SUMMARY OF THE INVENTION
[0010] The present invention is a high performance system bus architecture for a single chip multiprocessor integrated circuit device. The present invention provides the advantages of CMP systems with respect to increasing computer system performance, but avoids the problems, such as memory management overhead problems. The present invention provides an efficient interconnection mechanism for CMP systems having embedded memory. Additionally, the present invention provides a CMP system architecture that provides low latency, high throughput operation with efficient management of dedicated processor cache memory and embedded DRAM.
[0011] In one embodiment, the present invention is implemented as a system bus architecture for a cache coherent multiple processor integrated circuit. The circuit includes a plurality of processor units. The processor units are each provided with a cache unit. An embedded RAM unit is included for storing instructions and data for the processor units. A cache coherent bus is coupled to the processor units and the embedded RAM unit. The bus is configured to provide cache coherent snooping commands to enable the processor units to ensure cache coherency between their respective cache units and the embedded RAM unit. The multiple processor integrated circuit can further include an input output unit coupled to the bus to provide input and output transactions for the processor units.
[0012] The bus is configured to provide split transactions for the processor units coupled to the bus, providing better bandwidth utilization of the bus. The bus can be configured to transfer an entire cache line for the cache units of the processor units in a single clock cycle, wherein the bus is 256 bits wide. The embedded RAM unit can be implemented as an embedded DRAM core. The multiple processor integrated circuit is configured to support a symmetric multiprocessing method for the plurality of processor units. The processor units can be configured to provide read data via the bus, as in a case of a read request by one processor when the read data is stored within a respective cache unit of another processor. In this manner, the system bus architecture of the present invention provides the advantages of CMP systems with respect to increasing computer system performance, but avoids the problems, such as memory management overhead problems.
BRIEF DESCRIPTION OF THE DRAWINGS
[0013] The present invention is illustrated by way of example and not by way of limitation, in the Figures of the accompanying drawings and in which like reference numerals refer to similar elements and in which:
[0014]
FIG. 1 shows a diagram of a CMP system in accordance with one embodiment of the present invention.
[0015]
FIG. 2 illustrates several system bus transaction phases for a non-split transaction with data transfer in accordance with one embodiment of the present invention.
[0016]
FIG. 3 shows several bus transaction phases for a split transaction data transfer in accordance with one embodiment of the present invention.
[0017]
FIG. 4 shows a table of the signal functions of the system bus in accordance with one embodiment of the present invention.
[0018]
FIG. 5 shows a table of a set of Command Phase Signals in accordance with one embodiment of the present invention.
[0019]
FIG. 6 shows a table of a set of Reply Phase signals in accordance with one embodiment of the present invention.
[0020]
FIG. 7 shows a state transition diagram depicting the transitions between the states in accordance with the cache coherency protocols.
DETAILED DESCRIPTION OF THE INVENTION
[0021] Reference will now be made in detail to the embodiments of the invention, examples of which are illustrated in the accompanying drawings.

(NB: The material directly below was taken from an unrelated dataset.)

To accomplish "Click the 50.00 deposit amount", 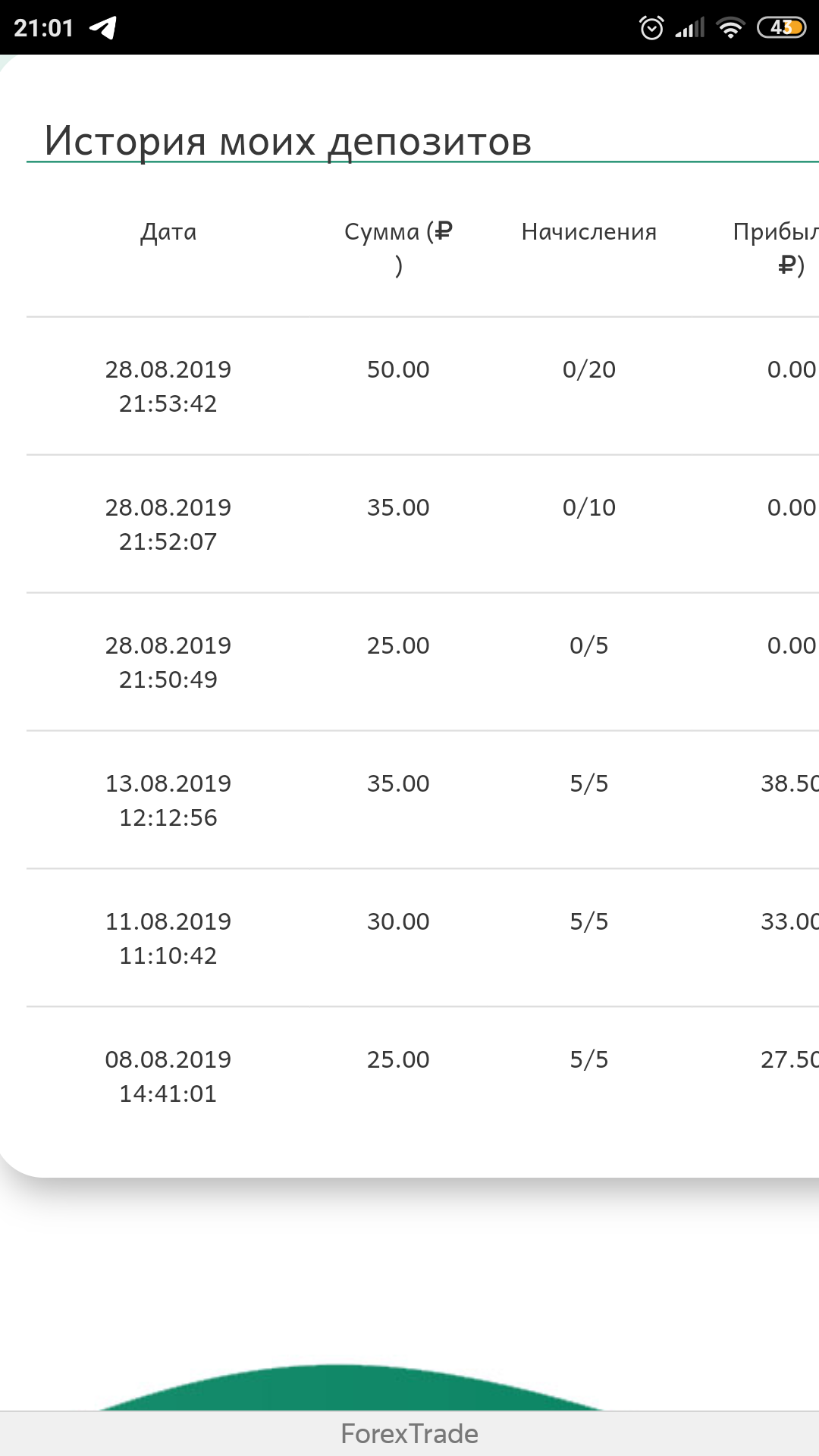I will click(x=398, y=369).
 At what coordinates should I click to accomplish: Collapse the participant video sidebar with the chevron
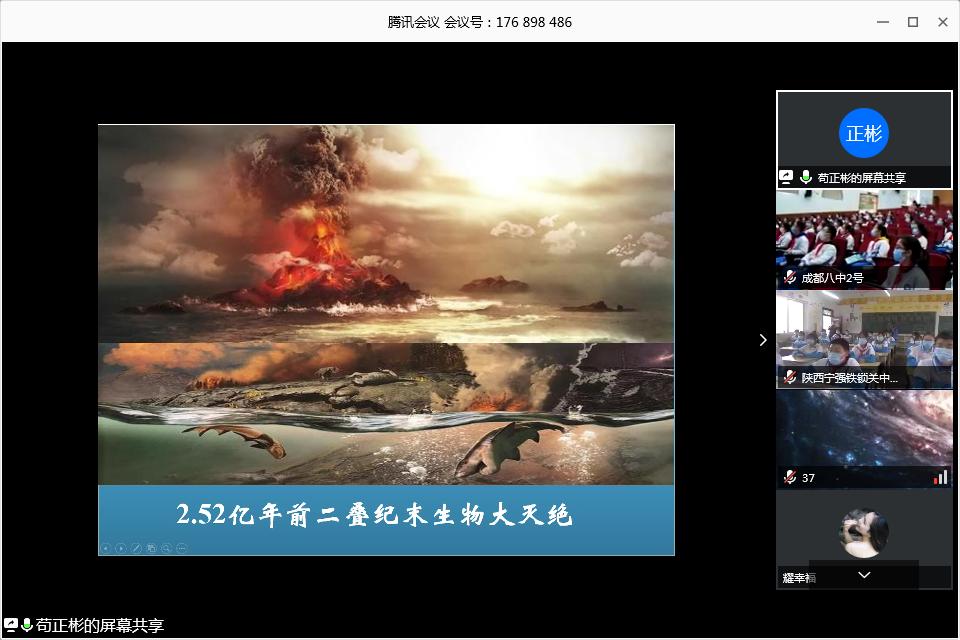pyautogui.click(x=763, y=340)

While the invention will be described in conjunction with the preferred embodiments, it will be understood that they are not intended to limit the invention to these embodiments. On the contrary, the invention is intended to cover alternatives, modifications and equivalents, which may be included within the spirit and scope of the invention as defined by the appended claims. Furthermore, in the following detailed description of the present invention, numerous specific details are set forth in order to provide a thorough understanding of the present invention. However, it will be obvious to one of ordinary skill in the art that the present invention may be practiced without these specific details. In other instances, well known methods, procedures, components, and circuits have not been described in detail as not to obscure aspects of the present invention unnecessarily.

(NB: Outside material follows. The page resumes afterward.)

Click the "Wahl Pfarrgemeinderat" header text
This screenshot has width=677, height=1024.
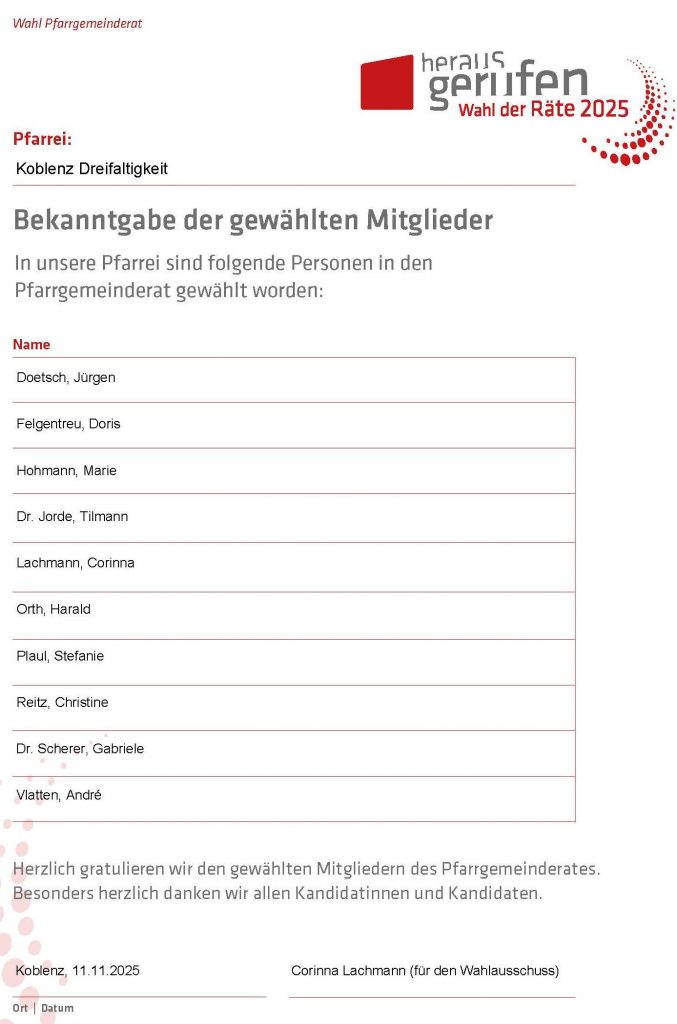click(x=77, y=23)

[0022] Embodiments of the present invention are directed towards a high performance system bus architecture for a single chip multiprocessor integrated circuit device. The present invention provides the advantages of CMP systems with respect to increasing computer system performance, but avoids the problems, such as memory management overhead problems. The present invention provides an efficient interconnection mechanism for CMP systems having embedded memory. Additionally, the present invention provides a CMP system architecture that provides low latency, high throughput operation with efficient management of dedicated processor cache memory and embedded DRAM. The present invention and its benefits are further described below.
[0023]
FIG. 1 shows a diagram of a CMP system 100 in accordance with one embodiment of the present invention. As depicted in FIG. 1, CMP system 100 includes processor units 101-105 coupled to a system bus 110. An external interface unit 120, an embedded RAM unit 130, and an arbiter unit 140 are also coupled to bus 110. The components 101-140 are fabricated into a single integrated circuit die 150. In this embodiment, RAM unit 130 is implemented as an embedded DRAM core, processor units 101-105 are implemented as high speed RISC processor cores, preferably MIPS compatible processor cores.
[0024] Referring still to system 100 of FIG. 1, the MPOC (Many Processors, One Chip) on-chip system bus 110 is architected to be a high bandwidth and low latency Symmetric Multi-Processing (SMP) type bus for interconnecting a plurality of on-chip microprocessor cores 101-105 and an embedded DRAM (eDRAM) core 130. System 100 is an MPOC, a single-chip community of identical high speed RISC processors surrounding a large common storage area, RAM 130. Each of processors 101-105 has its own clock, cache (e.g., caches 111-115) and program counter. Because each processor is small and simple, it can be made to run very fast at low power.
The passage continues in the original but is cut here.